> Available records
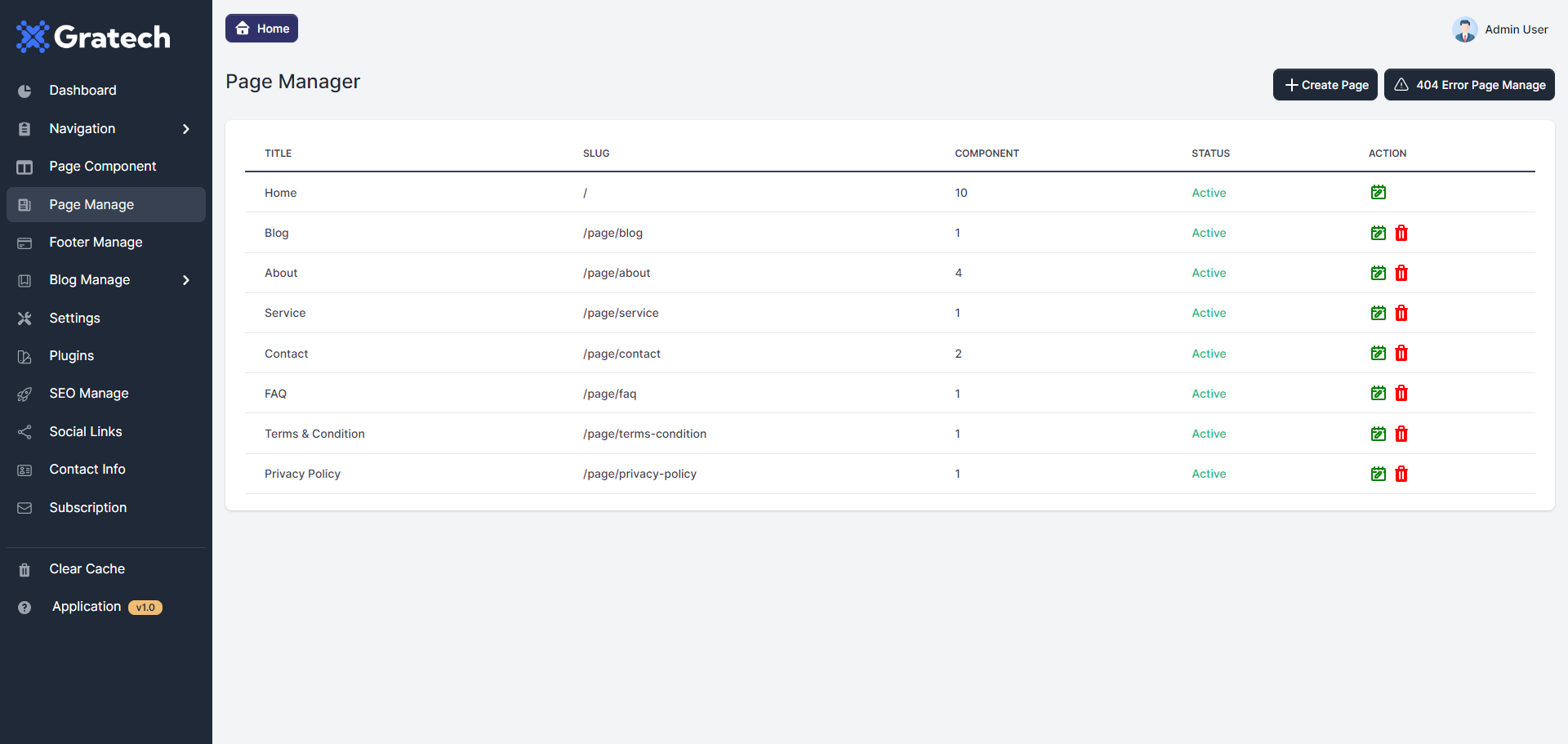1568x744 pixels.
Task: Delete the Blog page via trash icon
Action: (1401, 234)
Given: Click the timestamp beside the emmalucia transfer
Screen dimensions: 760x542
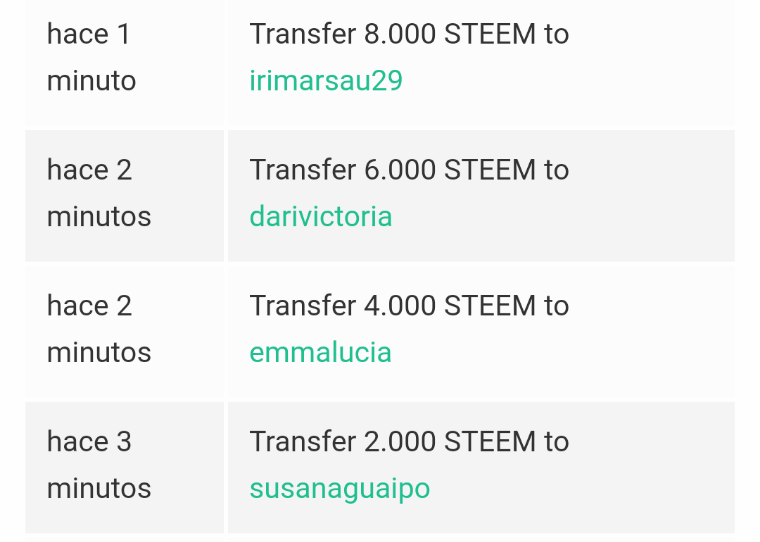Looking at the screenshot, I should pos(99,329).
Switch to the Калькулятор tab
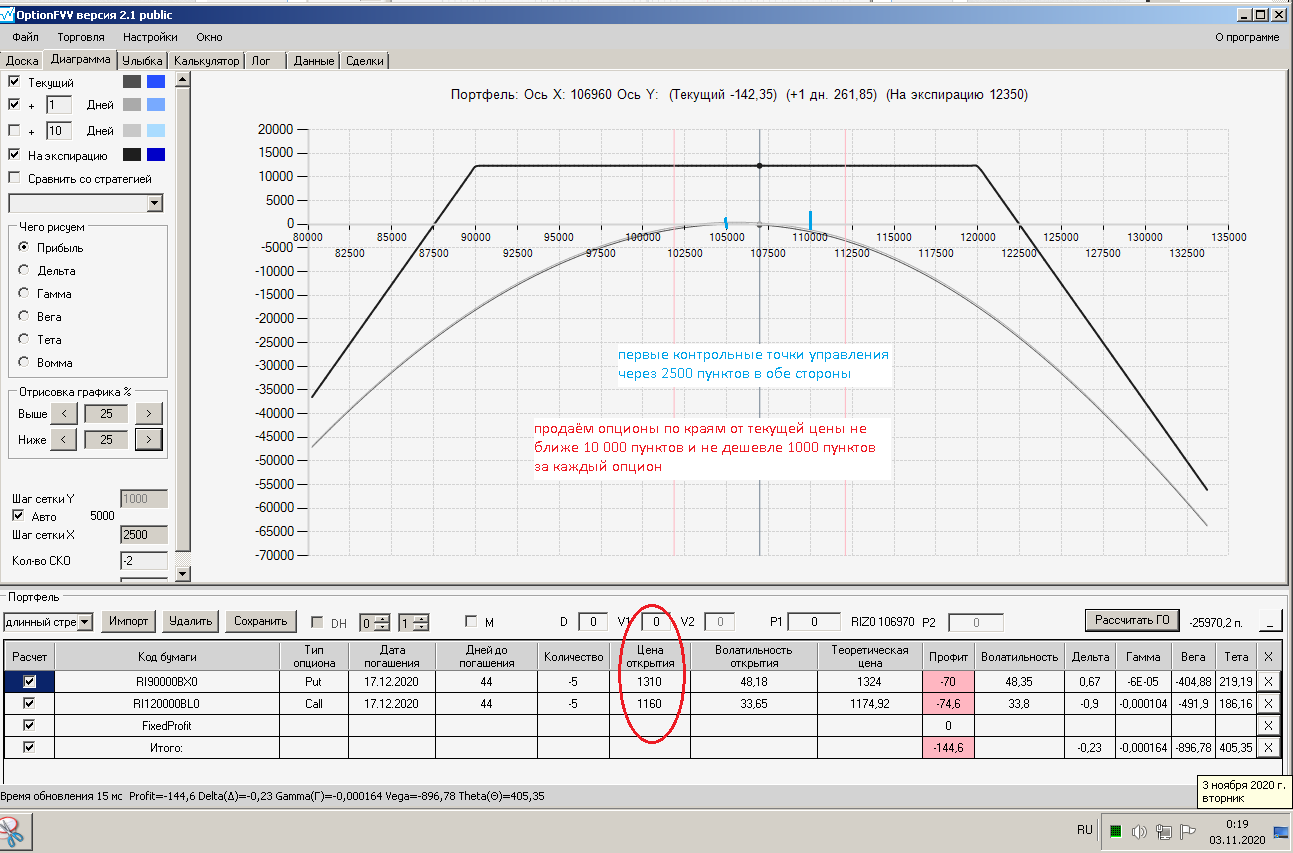This screenshot has height=853, width=1293. [207, 61]
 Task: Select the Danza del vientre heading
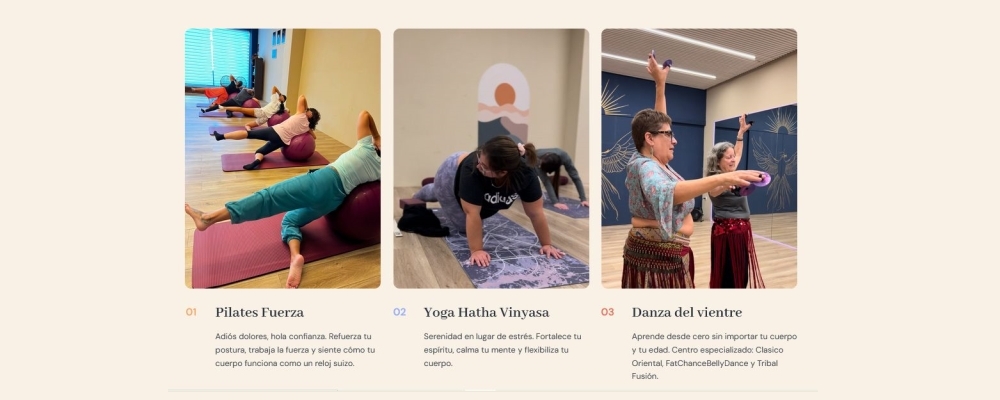(x=687, y=313)
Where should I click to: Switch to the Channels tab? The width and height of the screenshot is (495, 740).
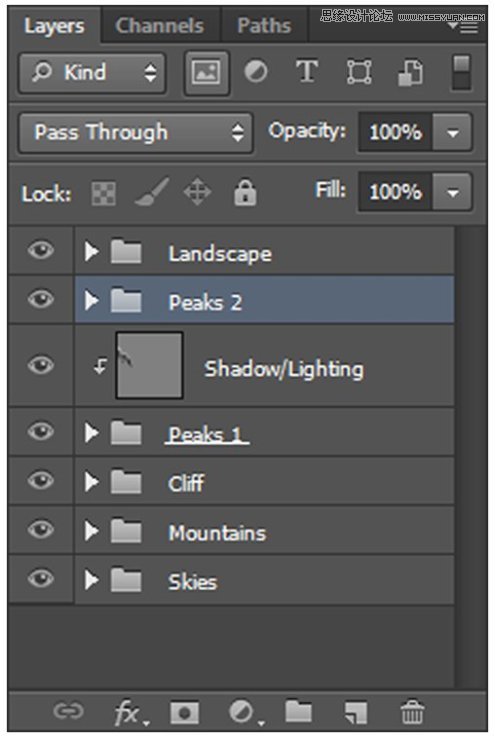[159, 26]
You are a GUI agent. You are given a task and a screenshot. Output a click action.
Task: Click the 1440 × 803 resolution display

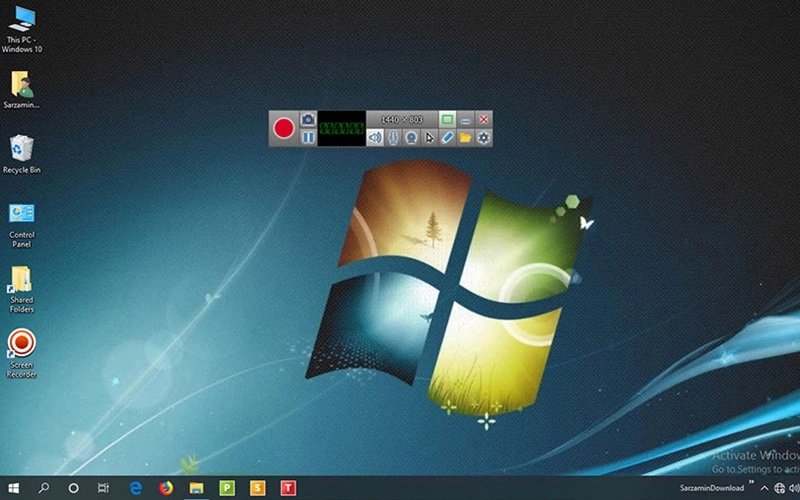click(x=403, y=119)
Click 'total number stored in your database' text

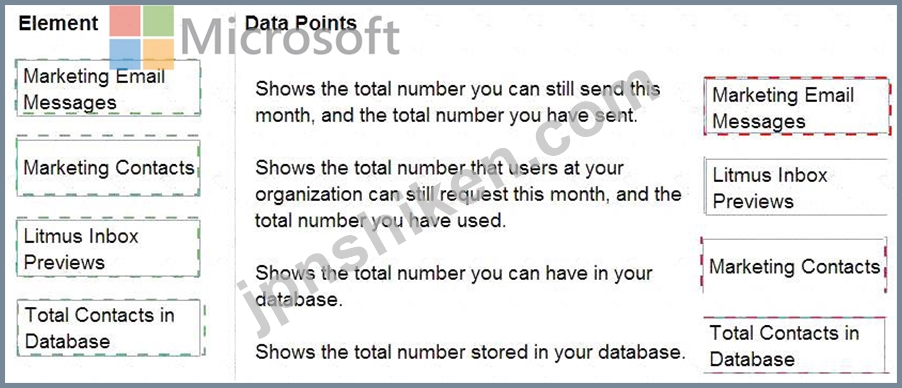[470, 351]
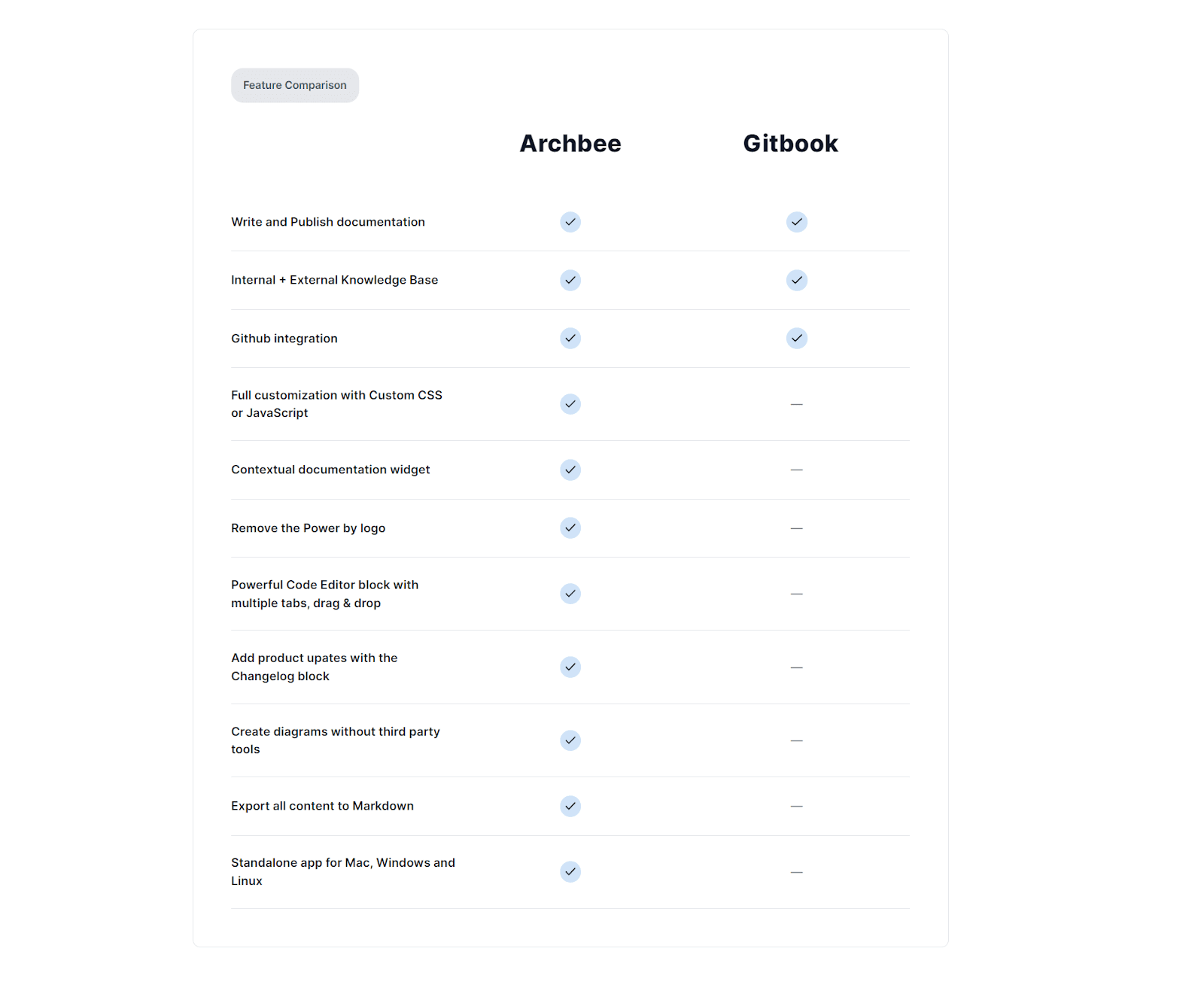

> Set exercise
Reproduce the items above word for word, leaving out the pictures.

> Completed task
1568x744 pixels.
Task: Delete the Blog page via trash icon
Action: (1401, 234)
Given: Click the timestamp beside the emmalucia transfer
Screen dimensions: 760x542
Looking at the screenshot, I should pos(99,329).
Switch to the Калькулятор tab
This screenshot has height=853, width=1293. [207, 61]
 Task: Select the Danza del vientre heading
(x=687, y=313)
Where should I click to: Switch to the Channels tab? The width and height of the screenshot is (495, 740).
[159, 26]
You are a GUI agent. You are given a task and a screenshot. Output a click action.
Task: Click the 1440 × 803 resolution display

click(x=403, y=119)
Click 'total number stored in your database' text

[470, 351]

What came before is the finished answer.